I was going to write today about Fox “News” being the “most trusted” source of information—linking the cable network’s success and that of the so-called tea-partiers to Huey P. Long, Ross Perot and the Ku Klux Klan. That will have to be Monday’s topic.
My wife, Annette, points out that I failed to answer a question raised in my previous post: “How did I become an investigative reporter”? Given past transgressions, readers may wonder how I had the audacity to begin casting stones at others. I have asked the same question many times.
Anyway, when I left off yesterday, I was checking out of a halfway house in the first week of February—jobless, wifeless and broke. Louisiana radio station executives were not lining up to hire me and I didn’t have bus fare to leave the state. Indeed, my reputation preceded me when I launched a job search. I was known as a reporter who sometimes delivered the news in unknown tongues while under the influence of liquid spirits.

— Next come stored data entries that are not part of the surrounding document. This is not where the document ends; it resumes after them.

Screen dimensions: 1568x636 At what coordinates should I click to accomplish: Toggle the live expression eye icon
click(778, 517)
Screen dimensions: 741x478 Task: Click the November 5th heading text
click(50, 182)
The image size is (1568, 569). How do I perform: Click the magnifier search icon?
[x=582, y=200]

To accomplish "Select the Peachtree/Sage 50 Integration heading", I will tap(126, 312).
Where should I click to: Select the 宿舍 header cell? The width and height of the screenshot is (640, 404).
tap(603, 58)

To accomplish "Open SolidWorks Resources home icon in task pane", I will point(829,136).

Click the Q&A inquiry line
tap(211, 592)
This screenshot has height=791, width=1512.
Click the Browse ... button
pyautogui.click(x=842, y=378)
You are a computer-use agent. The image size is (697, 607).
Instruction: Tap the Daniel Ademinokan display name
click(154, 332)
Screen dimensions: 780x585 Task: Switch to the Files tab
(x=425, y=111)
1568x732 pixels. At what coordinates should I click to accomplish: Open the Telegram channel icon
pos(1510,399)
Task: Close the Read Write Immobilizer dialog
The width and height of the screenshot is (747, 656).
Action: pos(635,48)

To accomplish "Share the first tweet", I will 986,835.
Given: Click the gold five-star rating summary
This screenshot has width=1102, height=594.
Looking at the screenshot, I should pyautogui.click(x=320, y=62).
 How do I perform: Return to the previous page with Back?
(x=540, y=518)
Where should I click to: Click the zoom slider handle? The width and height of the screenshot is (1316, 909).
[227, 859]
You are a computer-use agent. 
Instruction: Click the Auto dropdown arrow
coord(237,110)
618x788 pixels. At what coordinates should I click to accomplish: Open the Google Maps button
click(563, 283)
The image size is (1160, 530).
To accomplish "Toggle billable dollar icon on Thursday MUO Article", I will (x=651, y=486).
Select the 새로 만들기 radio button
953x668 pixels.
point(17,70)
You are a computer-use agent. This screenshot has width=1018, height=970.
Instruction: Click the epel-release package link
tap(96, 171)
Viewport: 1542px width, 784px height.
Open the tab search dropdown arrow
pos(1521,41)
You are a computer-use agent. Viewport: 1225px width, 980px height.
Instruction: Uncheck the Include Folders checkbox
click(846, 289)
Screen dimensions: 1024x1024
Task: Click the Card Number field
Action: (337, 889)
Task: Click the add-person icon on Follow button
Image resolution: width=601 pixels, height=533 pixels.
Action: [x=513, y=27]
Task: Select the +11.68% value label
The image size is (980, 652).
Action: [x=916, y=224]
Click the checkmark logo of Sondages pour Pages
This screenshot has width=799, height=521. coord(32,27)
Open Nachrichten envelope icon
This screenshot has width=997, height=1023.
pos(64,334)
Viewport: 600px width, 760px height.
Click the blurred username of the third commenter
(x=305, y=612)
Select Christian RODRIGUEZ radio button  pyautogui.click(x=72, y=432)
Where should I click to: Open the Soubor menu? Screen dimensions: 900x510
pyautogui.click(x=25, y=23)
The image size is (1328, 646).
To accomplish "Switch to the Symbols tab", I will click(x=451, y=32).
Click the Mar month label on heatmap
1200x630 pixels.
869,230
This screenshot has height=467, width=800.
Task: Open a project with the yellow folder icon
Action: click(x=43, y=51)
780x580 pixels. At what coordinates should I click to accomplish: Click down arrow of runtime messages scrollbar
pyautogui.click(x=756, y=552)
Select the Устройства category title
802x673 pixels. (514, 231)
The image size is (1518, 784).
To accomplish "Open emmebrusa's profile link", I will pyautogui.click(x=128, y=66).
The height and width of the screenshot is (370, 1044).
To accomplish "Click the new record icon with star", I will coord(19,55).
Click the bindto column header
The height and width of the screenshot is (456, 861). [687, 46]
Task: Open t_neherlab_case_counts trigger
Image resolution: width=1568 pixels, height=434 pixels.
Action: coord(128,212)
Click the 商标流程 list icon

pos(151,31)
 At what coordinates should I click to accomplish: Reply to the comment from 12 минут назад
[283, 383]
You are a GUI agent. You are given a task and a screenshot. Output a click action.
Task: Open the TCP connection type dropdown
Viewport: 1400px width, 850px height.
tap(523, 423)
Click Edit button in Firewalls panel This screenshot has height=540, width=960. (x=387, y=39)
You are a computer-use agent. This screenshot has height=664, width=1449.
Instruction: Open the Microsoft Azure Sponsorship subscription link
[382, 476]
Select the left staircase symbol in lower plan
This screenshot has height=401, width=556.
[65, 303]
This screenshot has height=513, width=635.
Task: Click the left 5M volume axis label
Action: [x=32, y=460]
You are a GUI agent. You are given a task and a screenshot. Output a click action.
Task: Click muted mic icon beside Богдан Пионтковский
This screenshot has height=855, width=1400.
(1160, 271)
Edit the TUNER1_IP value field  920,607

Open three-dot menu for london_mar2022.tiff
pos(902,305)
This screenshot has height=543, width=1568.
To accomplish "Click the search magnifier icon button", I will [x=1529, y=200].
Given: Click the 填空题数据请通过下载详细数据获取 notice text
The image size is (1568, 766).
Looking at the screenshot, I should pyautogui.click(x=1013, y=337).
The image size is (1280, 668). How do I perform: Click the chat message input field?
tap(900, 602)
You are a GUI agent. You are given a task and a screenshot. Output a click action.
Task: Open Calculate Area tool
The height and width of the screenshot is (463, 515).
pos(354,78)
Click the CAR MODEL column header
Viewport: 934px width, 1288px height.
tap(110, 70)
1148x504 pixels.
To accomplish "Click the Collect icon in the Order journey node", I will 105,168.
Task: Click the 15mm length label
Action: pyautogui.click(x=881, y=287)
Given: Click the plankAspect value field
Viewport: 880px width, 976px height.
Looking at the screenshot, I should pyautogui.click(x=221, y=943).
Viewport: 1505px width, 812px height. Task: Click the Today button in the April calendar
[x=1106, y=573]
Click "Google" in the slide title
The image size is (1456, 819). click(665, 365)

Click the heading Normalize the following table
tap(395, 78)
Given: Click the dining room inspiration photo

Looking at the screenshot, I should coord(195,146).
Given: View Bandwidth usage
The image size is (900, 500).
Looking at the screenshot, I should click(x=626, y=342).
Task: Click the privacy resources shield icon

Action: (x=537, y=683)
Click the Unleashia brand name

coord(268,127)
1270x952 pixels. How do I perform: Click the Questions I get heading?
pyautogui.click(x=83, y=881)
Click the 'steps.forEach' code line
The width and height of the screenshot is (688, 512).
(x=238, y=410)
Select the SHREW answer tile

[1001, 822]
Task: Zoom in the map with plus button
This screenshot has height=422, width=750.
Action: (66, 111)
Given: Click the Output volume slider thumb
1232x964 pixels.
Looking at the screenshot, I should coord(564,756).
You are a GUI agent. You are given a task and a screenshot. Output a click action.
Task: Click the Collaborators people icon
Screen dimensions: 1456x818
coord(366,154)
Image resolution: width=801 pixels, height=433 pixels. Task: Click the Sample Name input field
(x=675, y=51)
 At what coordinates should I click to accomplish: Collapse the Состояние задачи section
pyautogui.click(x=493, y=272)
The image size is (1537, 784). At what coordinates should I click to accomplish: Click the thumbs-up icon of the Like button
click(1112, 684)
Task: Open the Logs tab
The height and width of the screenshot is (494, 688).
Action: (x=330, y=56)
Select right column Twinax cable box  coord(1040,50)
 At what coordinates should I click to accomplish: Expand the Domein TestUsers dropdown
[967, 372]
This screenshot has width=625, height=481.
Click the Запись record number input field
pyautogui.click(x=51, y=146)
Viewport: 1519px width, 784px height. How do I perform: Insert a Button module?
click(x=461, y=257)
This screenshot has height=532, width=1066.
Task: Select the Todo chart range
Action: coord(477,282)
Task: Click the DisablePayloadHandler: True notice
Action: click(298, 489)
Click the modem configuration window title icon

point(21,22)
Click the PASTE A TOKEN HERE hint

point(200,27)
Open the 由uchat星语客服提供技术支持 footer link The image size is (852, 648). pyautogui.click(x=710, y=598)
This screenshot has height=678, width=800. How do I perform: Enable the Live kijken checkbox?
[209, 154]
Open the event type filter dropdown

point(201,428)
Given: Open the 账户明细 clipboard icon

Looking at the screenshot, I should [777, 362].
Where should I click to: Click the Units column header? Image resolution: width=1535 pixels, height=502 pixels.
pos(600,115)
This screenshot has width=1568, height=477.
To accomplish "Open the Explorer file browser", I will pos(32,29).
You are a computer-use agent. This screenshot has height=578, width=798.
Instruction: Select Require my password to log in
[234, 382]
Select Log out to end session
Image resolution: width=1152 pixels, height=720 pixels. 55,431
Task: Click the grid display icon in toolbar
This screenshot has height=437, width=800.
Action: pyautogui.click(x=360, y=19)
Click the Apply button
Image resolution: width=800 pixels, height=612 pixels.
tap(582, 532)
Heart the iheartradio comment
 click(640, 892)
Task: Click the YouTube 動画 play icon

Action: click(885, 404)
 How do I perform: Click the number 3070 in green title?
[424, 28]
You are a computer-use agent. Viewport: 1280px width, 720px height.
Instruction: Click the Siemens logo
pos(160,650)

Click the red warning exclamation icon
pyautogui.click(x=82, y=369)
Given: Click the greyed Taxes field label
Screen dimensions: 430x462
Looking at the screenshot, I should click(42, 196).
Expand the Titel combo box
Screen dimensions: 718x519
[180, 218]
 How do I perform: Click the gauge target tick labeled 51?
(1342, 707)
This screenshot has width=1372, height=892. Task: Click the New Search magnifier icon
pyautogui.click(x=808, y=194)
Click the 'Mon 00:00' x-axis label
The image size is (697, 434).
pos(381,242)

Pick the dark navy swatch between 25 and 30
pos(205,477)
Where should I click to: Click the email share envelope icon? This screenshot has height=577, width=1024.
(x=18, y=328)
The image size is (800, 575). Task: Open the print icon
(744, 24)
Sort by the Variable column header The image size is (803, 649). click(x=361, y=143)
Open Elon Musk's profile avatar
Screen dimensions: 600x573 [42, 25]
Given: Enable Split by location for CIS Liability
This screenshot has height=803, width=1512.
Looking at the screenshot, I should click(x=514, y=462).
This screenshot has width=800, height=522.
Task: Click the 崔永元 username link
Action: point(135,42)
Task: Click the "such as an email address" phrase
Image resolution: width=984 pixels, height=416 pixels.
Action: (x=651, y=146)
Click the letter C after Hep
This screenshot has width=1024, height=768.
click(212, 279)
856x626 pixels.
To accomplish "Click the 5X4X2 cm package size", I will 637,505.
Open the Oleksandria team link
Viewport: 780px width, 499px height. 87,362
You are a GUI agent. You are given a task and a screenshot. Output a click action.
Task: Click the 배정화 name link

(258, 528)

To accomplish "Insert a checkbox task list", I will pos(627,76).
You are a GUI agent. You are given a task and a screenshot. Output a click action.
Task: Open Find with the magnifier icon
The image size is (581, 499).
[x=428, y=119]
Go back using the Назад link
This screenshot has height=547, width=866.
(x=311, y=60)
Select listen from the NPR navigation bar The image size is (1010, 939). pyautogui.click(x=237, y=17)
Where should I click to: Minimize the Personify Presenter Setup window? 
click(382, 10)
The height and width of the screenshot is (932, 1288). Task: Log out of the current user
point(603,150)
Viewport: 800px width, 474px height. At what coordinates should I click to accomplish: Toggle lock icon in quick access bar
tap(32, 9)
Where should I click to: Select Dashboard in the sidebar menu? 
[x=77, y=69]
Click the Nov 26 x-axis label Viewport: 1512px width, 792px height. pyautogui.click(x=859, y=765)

Following four weeks of rejections, I was about to abandon broadcasting to train as a clerk in a convenience store. However, I was rescued from a career of dispensing cash to hooded customers armed with weapons. A man named, Lew Carter, saved my career. He was the manager of WXOK, then Baton Rouge’s only station soley and souly programmed for a black audience. WXOK was under pressure from the FCC to supplement its cash-for-trash format with news and public affairs. Lew needed someone to set-up by a news department and he offered me the job—with a restriction.
“Can you stay sober,” he asked. What the hell was I going to say? I assured him that my drinking days were over. It was the same broken promise I made many times before to my wife, children, parents and bosses. At least I was now sober for awhile. But “one day at a time” had been hammered into my head. In March, 1971, I debuted as WXOK’s only white on-air personality. Fortunately, I fulfilled my promise to Lew by staying sober.
Nine months later, the rumor of my sobriety reached the manager of WJBO, the guy who fired me as News Director and talk show host following a drunken two a.m. call telling him what to do with his radio station. My successor at WJBO had resigned to become Governor J. Bennett Johnston’s Press Secretary. So I was rehired to fill my old job, only to learn a few days later that there would be no Governor Johnston. In a political upset, he was defeated by Edwin Edwards.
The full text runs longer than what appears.